Chi frequenta l’Etna ogni giorno per lavoro continua a ripetere come la fatalità possa coinvolgere anche i più esperti. Ma, nello stesso tempo, c’è un giudizio unanime nel definire i canaloni come particolarmente pericolosi da affrontare in questo periodo. «Il canalone Y è una zona impervia, percorsa ma fuori dalle piste e, in queste condizioni, impone delle riflessioni sulla sicurezza», spiega a MeridioNews Vincenzo Greco, presidente delle Guide vulcanologiche Etna Nord. «Si tratta di un pendio impegnativo e interessato dalla presenza di una calotta di ghiaccio e quindi con una superficie non nevosa e con diverse slavine che si sono staccate.
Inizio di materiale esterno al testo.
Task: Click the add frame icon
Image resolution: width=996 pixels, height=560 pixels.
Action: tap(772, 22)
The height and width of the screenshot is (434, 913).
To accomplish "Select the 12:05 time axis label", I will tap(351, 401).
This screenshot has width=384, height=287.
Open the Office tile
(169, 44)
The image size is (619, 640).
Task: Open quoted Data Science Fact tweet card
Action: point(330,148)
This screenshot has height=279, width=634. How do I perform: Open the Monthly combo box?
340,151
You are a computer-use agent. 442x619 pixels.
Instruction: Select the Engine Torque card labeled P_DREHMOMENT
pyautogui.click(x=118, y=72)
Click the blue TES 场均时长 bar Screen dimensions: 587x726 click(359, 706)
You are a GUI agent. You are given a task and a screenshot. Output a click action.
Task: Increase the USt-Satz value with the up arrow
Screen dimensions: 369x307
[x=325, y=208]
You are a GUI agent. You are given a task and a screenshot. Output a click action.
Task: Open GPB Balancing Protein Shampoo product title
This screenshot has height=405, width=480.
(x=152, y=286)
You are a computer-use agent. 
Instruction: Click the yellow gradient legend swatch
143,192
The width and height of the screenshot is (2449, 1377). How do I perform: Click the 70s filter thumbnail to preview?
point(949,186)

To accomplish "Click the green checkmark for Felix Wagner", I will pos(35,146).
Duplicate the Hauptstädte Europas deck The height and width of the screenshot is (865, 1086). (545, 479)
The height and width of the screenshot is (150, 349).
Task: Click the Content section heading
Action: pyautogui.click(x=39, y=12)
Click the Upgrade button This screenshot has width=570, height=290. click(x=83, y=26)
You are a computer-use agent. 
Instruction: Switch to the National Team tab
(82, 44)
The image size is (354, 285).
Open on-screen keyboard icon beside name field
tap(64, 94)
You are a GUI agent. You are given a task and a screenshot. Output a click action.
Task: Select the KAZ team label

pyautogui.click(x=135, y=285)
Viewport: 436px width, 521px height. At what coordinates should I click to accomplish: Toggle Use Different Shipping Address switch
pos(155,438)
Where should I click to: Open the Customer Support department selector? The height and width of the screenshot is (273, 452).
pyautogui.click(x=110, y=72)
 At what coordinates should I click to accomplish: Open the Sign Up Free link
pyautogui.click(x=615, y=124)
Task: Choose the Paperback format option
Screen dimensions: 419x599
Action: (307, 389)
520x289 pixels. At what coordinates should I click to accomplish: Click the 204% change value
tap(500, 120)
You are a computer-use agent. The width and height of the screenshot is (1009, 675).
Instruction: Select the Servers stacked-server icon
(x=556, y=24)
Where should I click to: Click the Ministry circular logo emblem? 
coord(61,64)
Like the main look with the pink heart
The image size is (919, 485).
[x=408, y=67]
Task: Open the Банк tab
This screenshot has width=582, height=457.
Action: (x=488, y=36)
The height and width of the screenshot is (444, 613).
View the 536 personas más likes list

Una guida esperta, con queste condizioni, lì non sarebbe andata», sottolinea. «Le osservazioni su cosa è successo verranno fatte dalle autorità ma certamente possiamo dire che la montagna è severa e l’Etna deve essere affrontata nella sue duplice veste di vulcano attivo e non solo», commenta a MeridioNews Francesco Franz Zipper.

Medico e, per anni, responsabile del soccorso alpino e speleologico in Sicilia, Zipper è riconosciuto come uno dei maggiori conoscitori dell’Etna. «La mediaticità induce a dire “Io l’ho fatto e tu no” ma, in alcuni casi, bisogna capire che non ci sono le circostanze per proseguire». Pizzi Deneri sovrasta la distesa di piano delle Concazze, in buona parte costituita da sabbia e lapilli. Sulla sua cima si trovano sei punte (pizzi, ndr) e, verso valle, si allungano dei grandi canaloni tra cui quello conosciuto come canalone Y. «Ci sono dei punti con pendenze di 28 o 30 gradi ma, oltre a questo, bisogna considerare la trasformazione della neve che può rendere il manto instabile e pericoloso con cicli di fusione diurna e rigelo notturno – aggiunge Zipper – Con le piogge di questi giorni, il terreno si è trasformato in una lastra di ghiaccio molto scivoloso e anche una persona esperta può avere serie difficoltà».

Senza, insomma, farsi ingannare da belle giornate soleggiate. Il consiglio è quello di aspettare che «la neve maturi, con la trasformazione in un manto granuloso adatto allo sci alpinismo». Senza dimenticare l’aspetto del corretto utilizzo dell’attrezzatura. Perché indossarla non basta. I ramponi sono fondamentali qualora ci siano le condizioni per effettuare risalite e discese, «ma bisogna saperli usare – aggiunge Zipper – Nelle discese, per esempio, tutta la suola deve adattarsi al terreno e per questo ci sono delle tecniche particolari. Nei cambi di pendenza, inoltre, bisogna spostarsi facendo sì che uno dei due piedi poggi tu tutte e 12 le punte. Altrimenti ci si può ribaltare e, se succede in un canalone ghiacciato con quelle pendenze, si rischia tanto. Bisogna insomma fare le giuste valutazioni e, quando è il caso, tornare indietro».

Puntando a una maggiore conoscenza nell’approccio alla natura. E a un vulcano che rimane comunque una montagna. Neanche tra le più pericolose, peraltro, complice il numero di visitatori e sportivi invernali non paragonabile ad altre catene montuose. Secondo i dati del Soccorso Alpino e Speleologico nazionale, nel 2023 sono stati oltre 12mila gli interventi effettuati: solo l’1,5 per cento in Sicilia. Con 491 vittime in tutta Italia. Le cronache dell’Etna ne ricordano undici da inizio ‘900 e fino a domenica scorsa, per quanto riguarda gli incidenti legati a escursioni e attività sportive. Tra questi, più d’uno proprio nella zona della valle del bove e nei canaloni. Come nel caso di Luca Taffara e Stefano Nicotra, morti a dicembre 1999 e trovati dai soccorritori alla fine del canalone della Rena, ripido tracciato che parte dalla Montagnola, a 2500 metri, e arriva nella valle del Bove.